Mathilde, Étienne et moi sommes partis vers 7h35, après avoir écouté une chanson des petites tounes, à la demande d'Éti. Il a choisi "Belle journée", qui raconte l'histoire d'un enfant heureux parce qu'enfin il pleut. Nous avons tous les quatre chanté avec enthousiasme "C'est une belle journée / Je peux enfin me promener / Avec mes bottes de pompiers". Moment de grands sourires et d'intensité.
En route, Étienne me demande:
-Maman, aujourd'hui est-ce que tu restes avec moi, ou je vais y aller tout seul?
-Tu y vas tout seul, mon lapin.
-YESSS!!!
Bon.
Dans la petite cour des maternelles, tout allait bien, malgré l'air à la fois excité et légèrement inquiet d'Étienne, malgré que je le trouvais soudainement si petit parmi tous ces enfants, son sac à dos de Transformers si grand.
Et puis la cloche a sonné.
Et j'ai compris que, pour moi, c'était là, maintenant, la vraie première journée.

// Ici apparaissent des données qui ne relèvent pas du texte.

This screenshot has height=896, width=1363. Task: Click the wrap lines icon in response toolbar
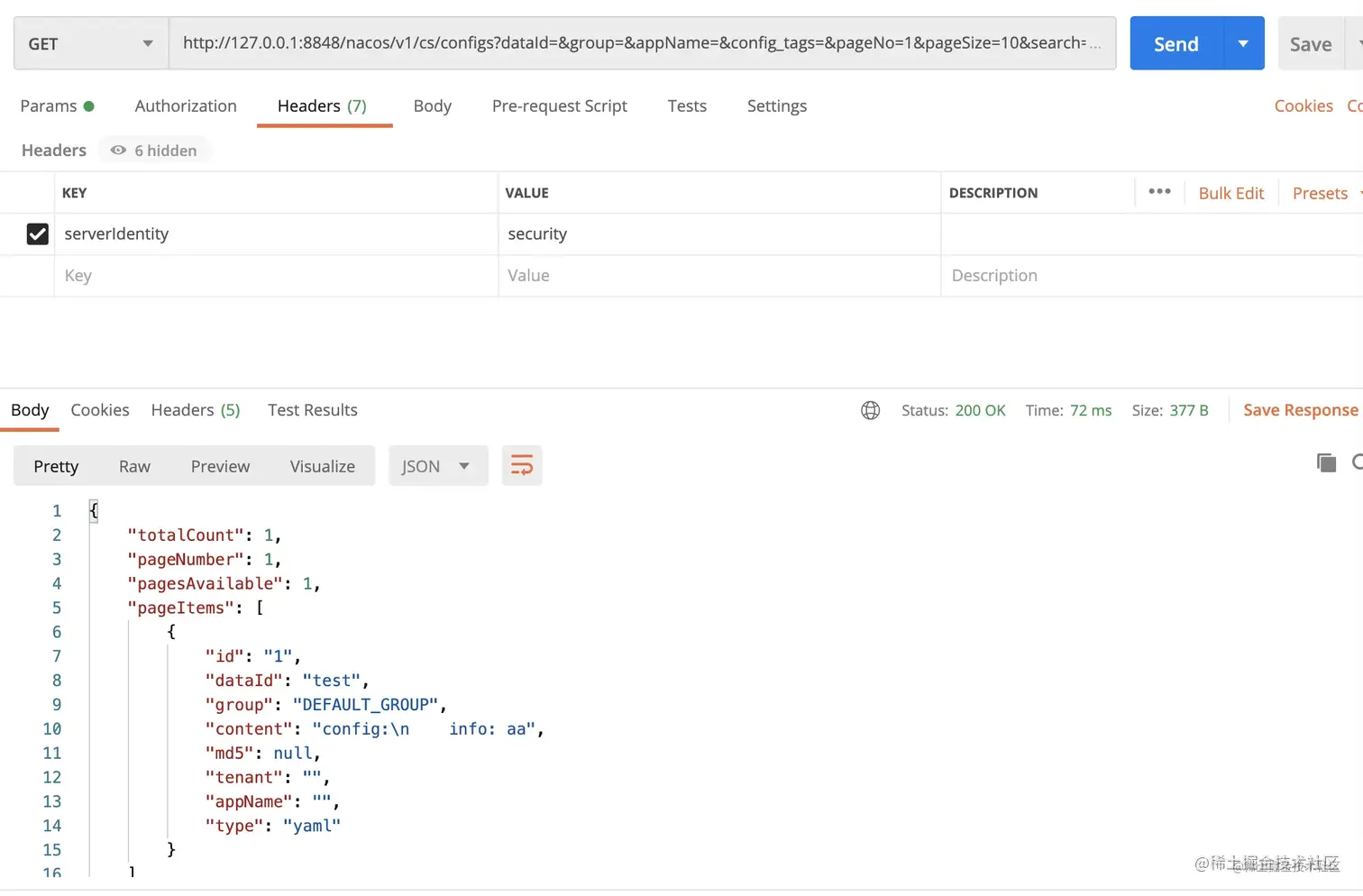click(522, 465)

La dernière première journée d'école. J'avais le coeur si gros que j'ai du mettre mes lunettes de soleil pour qu'il ne voit pas le débordement. Il s'est digiré vers sa professeure, sans même un regard pour moi. Lorsque son groupe a pris son rang pour rentrer en classes, il s'est retourné une dernière fois, d'une voix un peu tremblante a crié: "Bye maman!" puis il est reparti, en gambadant, rigolant avec sa copine de garderie Kayla.
J'ai marché vers le bord de l'eau, si à l'envers que je respirais à peine, larmes coulant sur mes joues. Et je me suis mise à courir. Magnifique exutoire... Sur fond de Portishead (A taste of life / I can't describe), Vampire Weekend, Moby, Chemical Brothers, j'ai exorcisé ma peine pendant près de 50 minutes. Il me semblait qu'à chaque pas je laissais derrière moi ma tristesse, le désir illusoire de vouloir arrêter le temps, mes rêves impossibles, ma nostalgie de ce qui a été mais ne sera plus. Je suis rentrée chez moi le coeur un peu plus léger.
Moi aussi, peut-être, j'amorce une nouvelle aventure.